[Source information Boundary: Start]

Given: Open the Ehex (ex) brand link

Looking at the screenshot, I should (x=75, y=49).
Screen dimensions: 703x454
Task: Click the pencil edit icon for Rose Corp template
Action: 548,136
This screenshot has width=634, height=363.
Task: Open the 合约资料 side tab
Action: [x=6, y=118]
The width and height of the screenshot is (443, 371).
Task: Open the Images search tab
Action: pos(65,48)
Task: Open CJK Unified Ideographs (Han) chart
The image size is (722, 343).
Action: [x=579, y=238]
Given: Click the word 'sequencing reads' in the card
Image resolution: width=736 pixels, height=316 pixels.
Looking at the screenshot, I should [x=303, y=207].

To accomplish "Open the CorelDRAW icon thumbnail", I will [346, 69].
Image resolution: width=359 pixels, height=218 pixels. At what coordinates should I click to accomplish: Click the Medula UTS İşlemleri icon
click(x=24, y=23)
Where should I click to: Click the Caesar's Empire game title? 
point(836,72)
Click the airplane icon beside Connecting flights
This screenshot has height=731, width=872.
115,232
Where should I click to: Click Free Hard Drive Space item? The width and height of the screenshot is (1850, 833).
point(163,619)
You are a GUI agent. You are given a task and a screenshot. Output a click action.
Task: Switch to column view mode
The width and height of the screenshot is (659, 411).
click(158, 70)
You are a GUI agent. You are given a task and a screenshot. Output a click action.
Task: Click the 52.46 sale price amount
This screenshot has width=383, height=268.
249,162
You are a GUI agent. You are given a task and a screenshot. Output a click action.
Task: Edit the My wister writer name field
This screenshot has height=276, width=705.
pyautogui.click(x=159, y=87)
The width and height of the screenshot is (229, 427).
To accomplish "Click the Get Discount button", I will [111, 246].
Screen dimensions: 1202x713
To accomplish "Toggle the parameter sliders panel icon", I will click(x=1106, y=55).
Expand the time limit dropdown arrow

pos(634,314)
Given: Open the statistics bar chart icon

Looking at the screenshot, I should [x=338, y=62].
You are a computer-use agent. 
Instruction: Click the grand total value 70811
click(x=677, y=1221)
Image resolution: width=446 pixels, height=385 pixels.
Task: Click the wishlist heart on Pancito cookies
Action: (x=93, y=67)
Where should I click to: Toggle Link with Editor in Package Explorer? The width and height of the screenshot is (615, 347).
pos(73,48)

[Source information Boundary: End]

_About this exercise:_
All of the entries above need to be printed again exactly.

_Task solution:_
Given: Open the Ehex (ex) brand link

Looking at the screenshot, I should (x=75, y=49).
Screen dimensions: 703x454
Task: Click the pencil edit icon for Rose Corp template
Action: 548,136
This screenshot has width=634, height=363.
Task: Open the 合约资料 side tab
Action: [x=6, y=118]
The width and height of the screenshot is (443, 371).
Task: Open the Images search tab
Action: pos(65,48)
Task: Open CJK Unified Ideographs (Han) chart
The image size is (722, 343).
Action: [x=579, y=238]
Given: Click the word 'sequencing reads' in the card
Image resolution: width=736 pixels, height=316 pixels.
Looking at the screenshot, I should [x=303, y=207].

To accomplish "Open the CorelDRAW icon thumbnail", I will [346, 69].
Image resolution: width=359 pixels, height=218 pixels. At what coordinates should I click to accomplish: Click the Medula UTS İşlemleri icon
click(x=24, y=23)
Where should I click to: Click the Caesar's Empire game title? 
point(836,72)
Click the airplane icon beside Connecting flights
This screenshot has height=731, width=872.
115,232
Where should I click to: Click Free Hard Drive Space item? The width and height of the screenshot is (1850, 833).
point(163,619)
You are a GUI agent. You are given a task and a screenshot. Output a click action.
Task: Switch to column view mode
The width and height of the screenshot is (659, 411).
click(158, 70)
You are a GUI agent. You are given a task and a screenshot. Output a click action.
Task: Click the 52.46 sale price amount
This screenshot has width=383, height=268.
249,162
You are a GUI agent. You are given a task and a screenshot. Output a click action.
Task: Edit the My wister writer name field
This screenshot has height=276, width=705.
pyautogui.click(x=159, y=87)
The width and height of the screenshot is (229, 427).
To accomplish "Click the Get Discount button", I will [111, 246].
Screen dimensions: 1202x713
To accomplish "Toggle the parameter sliders panel icon", I will click(x=1106, y=55).
Expand the time limit dropdown arrow

pos(634,314)
Given: Open the statistics bar chart icon

Looking at the screenshot, I should [x=338, y=62].
You are a computer-use agent. 
Instruction: Click the grand total value 70811
click(x=677, y=1221)
Image resolution: width=446 pixels, height=385 pixels.
Task: Click the wishlist heart on Pancito cookies
Action: (x=93, y=67)
Where should I click to: Toggle Link with Editor in Package Explorer? The width and height of the screenshot is (615, 347).
pos(73,48)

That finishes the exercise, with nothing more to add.